Série d'exercices:
1. Dans le fil de commentaires, pourquoi l'auteur du quatrième message appuie-t-il le conseil de Géraldine ?
2. Recopiez à l'identique, s'il vous plaît, le passage du fil de commentaires qui commence par les mots contenant "Manifestement il y" et se termine par "bon dimanche !".

Bloc de texte:
Manifestement il y a du bon et du moins bon dans ce livre, et je vais rester sur le moins bon qui semble rédhibitoire pour moi. C'est marrant, je suis aussi en train de lire un dubois (la succession).
Si tu découvres cet auteur, je te conseille vraiment "Tous les hommes n'habitent pas le monde de la même façon" qui avait reçu le prix Goncourt.
Je note ton conseil, si jamais je décide de faire un autre essai.
Je me permets d'appuyer le conseil de Géraldine car il est vrai que ce Goncourt m'avait vraiment plu. Je ne me rappelais plus qu'il était de cet auteur :) Tu peux y aller les yeux fermés ! oui bon ce n'est qu'une expression: pour lire ce ne serait pas pratique ;)
C’est drôle avec cet auteur en ce qui me concerne ça passe ou ça casse… je peux adorer un livre et pleurer d’ennui sur un autre ( le Goncourt m’avait achevée) bisous et bon dimanche !

Informations:
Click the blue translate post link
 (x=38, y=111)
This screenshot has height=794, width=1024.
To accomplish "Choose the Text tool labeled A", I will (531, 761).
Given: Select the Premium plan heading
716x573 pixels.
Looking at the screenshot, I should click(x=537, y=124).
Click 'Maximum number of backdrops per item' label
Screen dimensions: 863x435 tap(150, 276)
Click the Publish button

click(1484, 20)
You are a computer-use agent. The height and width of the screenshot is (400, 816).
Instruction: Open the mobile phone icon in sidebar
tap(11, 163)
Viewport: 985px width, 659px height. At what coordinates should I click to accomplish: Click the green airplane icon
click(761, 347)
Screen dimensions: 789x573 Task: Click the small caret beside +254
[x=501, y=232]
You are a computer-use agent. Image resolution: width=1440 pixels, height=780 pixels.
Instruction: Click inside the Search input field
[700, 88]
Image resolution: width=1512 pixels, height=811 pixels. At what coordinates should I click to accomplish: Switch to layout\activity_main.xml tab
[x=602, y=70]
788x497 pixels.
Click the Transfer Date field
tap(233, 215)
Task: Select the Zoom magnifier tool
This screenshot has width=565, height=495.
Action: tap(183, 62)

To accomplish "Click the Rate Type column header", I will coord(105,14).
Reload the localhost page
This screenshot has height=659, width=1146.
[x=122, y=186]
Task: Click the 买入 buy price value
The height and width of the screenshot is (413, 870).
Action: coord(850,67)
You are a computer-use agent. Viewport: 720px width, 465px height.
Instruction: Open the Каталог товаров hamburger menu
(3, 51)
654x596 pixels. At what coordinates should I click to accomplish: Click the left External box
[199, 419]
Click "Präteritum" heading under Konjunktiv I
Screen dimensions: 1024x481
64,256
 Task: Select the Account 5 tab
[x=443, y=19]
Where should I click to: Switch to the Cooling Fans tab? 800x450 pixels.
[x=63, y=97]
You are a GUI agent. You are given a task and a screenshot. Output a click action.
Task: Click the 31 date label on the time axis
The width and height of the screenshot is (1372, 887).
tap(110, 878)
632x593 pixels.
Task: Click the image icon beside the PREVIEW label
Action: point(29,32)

Vos réponses écrites:
1. Il appuie ce conseil parce que ce Goncourt lui avait vraiment plu.

2.
Manifestement il y a du bon et du moins bon dans ce livre, et je vais rester sur le moins bon qui semble rédhibitoire pour moi. C'est marrant, je suis aussi en train de lire un dubois (la succession).
Si tu découvres cet auteur, je te conseille vraiment "Tous les hommes n'habitent pas le monde de la même façon" qui avait reçu le prix Goncourt.
Je note ton conseil, si jamais je décide de faire un autre essai.
Je me permets d'appuyer le conseil de Géraldine car il est vrai que ce Goncourt m'avait vraiment plu. Je ne me rappelais plus qu'il était de cet auteur :) Tu peux y aller les yeux fermés ! oui bon ce n'est qu'une expression: pour lire ce ne serait pas pratique ;)
C’est drôle avec cet auteur en ce qui me concerne ça passe ou ça casse… je peux adorer un livre et pleurer d’ennui sur un autre ( le Goncourt m’avait achevée) bisous et bon dimanche !